[INFORMATION SUPPLIED]
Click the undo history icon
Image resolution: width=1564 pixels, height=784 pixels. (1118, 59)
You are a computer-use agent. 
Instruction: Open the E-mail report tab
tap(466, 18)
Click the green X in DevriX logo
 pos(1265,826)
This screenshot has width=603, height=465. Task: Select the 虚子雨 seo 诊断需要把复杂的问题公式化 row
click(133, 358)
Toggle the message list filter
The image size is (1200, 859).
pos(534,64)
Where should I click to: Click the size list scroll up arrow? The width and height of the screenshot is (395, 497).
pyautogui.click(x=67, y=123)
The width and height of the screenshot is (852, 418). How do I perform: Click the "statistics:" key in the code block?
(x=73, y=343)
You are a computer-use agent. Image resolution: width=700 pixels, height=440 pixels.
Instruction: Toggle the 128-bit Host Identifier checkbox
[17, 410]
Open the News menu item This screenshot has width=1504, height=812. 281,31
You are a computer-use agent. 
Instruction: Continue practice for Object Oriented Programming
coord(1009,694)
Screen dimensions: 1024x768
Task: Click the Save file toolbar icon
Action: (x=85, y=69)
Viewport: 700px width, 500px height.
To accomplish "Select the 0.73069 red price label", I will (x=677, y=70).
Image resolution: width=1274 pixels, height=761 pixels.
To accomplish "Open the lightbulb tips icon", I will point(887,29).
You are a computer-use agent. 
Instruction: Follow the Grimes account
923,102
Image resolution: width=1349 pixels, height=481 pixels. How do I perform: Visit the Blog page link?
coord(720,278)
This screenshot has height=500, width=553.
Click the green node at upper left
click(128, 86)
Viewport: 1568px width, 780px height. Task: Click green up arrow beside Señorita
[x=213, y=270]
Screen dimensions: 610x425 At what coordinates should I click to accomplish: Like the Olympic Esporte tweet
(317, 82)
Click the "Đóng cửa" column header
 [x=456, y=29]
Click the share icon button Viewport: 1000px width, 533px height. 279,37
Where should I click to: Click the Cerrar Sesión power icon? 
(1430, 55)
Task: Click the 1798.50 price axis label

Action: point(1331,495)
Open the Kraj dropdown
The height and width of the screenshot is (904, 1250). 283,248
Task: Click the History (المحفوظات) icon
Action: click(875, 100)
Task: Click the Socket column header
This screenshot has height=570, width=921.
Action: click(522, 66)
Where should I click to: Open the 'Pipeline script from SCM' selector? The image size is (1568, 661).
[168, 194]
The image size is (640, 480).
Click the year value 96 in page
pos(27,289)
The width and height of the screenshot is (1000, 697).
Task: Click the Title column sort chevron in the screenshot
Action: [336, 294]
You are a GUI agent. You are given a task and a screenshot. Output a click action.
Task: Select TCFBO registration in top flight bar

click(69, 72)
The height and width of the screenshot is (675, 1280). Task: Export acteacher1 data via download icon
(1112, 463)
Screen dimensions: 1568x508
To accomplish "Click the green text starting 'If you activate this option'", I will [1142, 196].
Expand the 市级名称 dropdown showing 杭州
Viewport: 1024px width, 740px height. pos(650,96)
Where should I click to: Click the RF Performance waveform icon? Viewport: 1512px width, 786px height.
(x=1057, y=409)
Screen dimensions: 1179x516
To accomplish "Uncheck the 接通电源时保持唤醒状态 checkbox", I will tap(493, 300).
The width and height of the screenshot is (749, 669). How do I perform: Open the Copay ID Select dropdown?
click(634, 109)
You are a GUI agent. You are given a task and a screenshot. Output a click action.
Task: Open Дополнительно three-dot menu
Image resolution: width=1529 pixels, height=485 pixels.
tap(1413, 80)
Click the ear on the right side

[WHAT TO WORK ON]
Produce a precise copy of all the material above.

[WRITTEN REPLY]
Click the undo history icon
Image resolution: width=1564 pixels, height=784 pixels. (1118, 59)
You are a computer-use agent. 
Instruction: Open the E-mail report tab
tap(466, 18)
Click the green X in DevriX logo
 pos(1265,826)
This screenshot has width=603, height=465. Task: Select the 虚子雨 seo 诊断需要把复杂的问题公式化 row
click(133, 358)
Toggle the message list filter
The image size is (1200, 859).
pos(534,64)
Where should I click to: Click the size list scroll up arrow? The width and height of the screenshot is (395, 497).
pyautogui.click(x=67, y=123)
The width and height of the screenshot is (852, 418). How do I perform: Click the "statistics:" key in the code block?
(x=73, y=343)
You are a computer-use agent. Image resolution: width=700 pixels, height=440 pixels.
Instruction: Toggle the 128-bit Host Identifier checkbox
[17, 410]
Open the News menu item This screenshot has width=1504, height=812. 281,31
You are a computer-use agent. 
Instruction: Continue practice for Object Oriented Programming
coord(1009,694)
Screen dimensions: 1024x768
Task: Click the Save file toolbar icon
Action: (x=85, y=69)
Viewport: 700px width, 500px height.
To accomplish "Select the 0.73069 red price label", I will (x=677, y=70).
Image resolution: width=1274 pixels, height=761 pixels.
To accomplish "Open the lightbulb tips icon", I will point(887,29).
You are a computer-use agent. 
Instruction: Follow the Grimes account
923,102
Image resolution: width=1349 pixels, height=481 pixels. How do I perform: Visit the Blog page link?
coord(720,278)
This screenshot has height=500, width=553.
Click the green node at upper left
click(128, 86)
Viewport: 1568px width, 780px height. Task: Click green up arrow beside Señorita
[x=213, y=270]
Screen dimensions: 610x425 At what coordinates should I click to accomplish: Like the Olympic Esporte tweet
(317, 82)
Click the "Đóng cửa" column header
 [x=456, y=29]
Click the share icon button Viewport: 1000px width, 533px height. 279,37
Where should I click to: Click the Cerrar Sesión power icon? 
(1430, 55)
Task: Click the 1798.50 price axis label

Action: point(1331,495)
Open the Kraj dropdown
The height and width of the screenshot is (904, 1250). 283,248
Task: Click the History (المحفوظات) icon
Action: click(875, 100)
Task: Click the Socket column header
This screenshot has height=570, width=921.
Action: click(522, 66)
Where should I click to: Open the 'Pipeline script from SCM' selector? The image size is (1568, 661).
[168, 194]
The image size is (640, 480).
Click the year value 96 in page
pos(27,289)
The width and height of the screenshot is (1000, 697).
Task: Click the Title column sort chevron in the screenshot
Action: [336, 294]
You are a GUI agent. You are given a task and a screenshot. Output a click action.
Task: Select TCFBO registration in top flight bar

click(69, 72)
The height and width of the screenshot is (675, 1280). Task: Export acteacher1 data via download icon
(1112, 463)
Screen dimensions: 1568x508
To accomplish "Click the green text starting 'If you activate this option'", I will [1142, 196].
Expand the 市级名称 dropdown showing 杭州
Viewport: 1024px width, 740px height. pos(650,96)
Where should I click to: Click the RF Performance waveform icon? Viewport: 1512px width, 786px height.
(x=1057, y=409)
Screen dimensions: 1179x516
To accomplish "Uncheck the 接通电源时保持唤醒状态 checkbox", I will tap(493, 300).
The width and height of the screenshot is (749, 669). How do I perform: Open the Copay ID Select dropdown?
click(634, 109)
You are a GUI agent. You are given a task and a screenshot. Output a click action.
Task: Open Дополнительно three-dot menu
Image resolution: width=1529 pixels, height=485 pixels.
tap(1413, 80)
Click the ear on the right side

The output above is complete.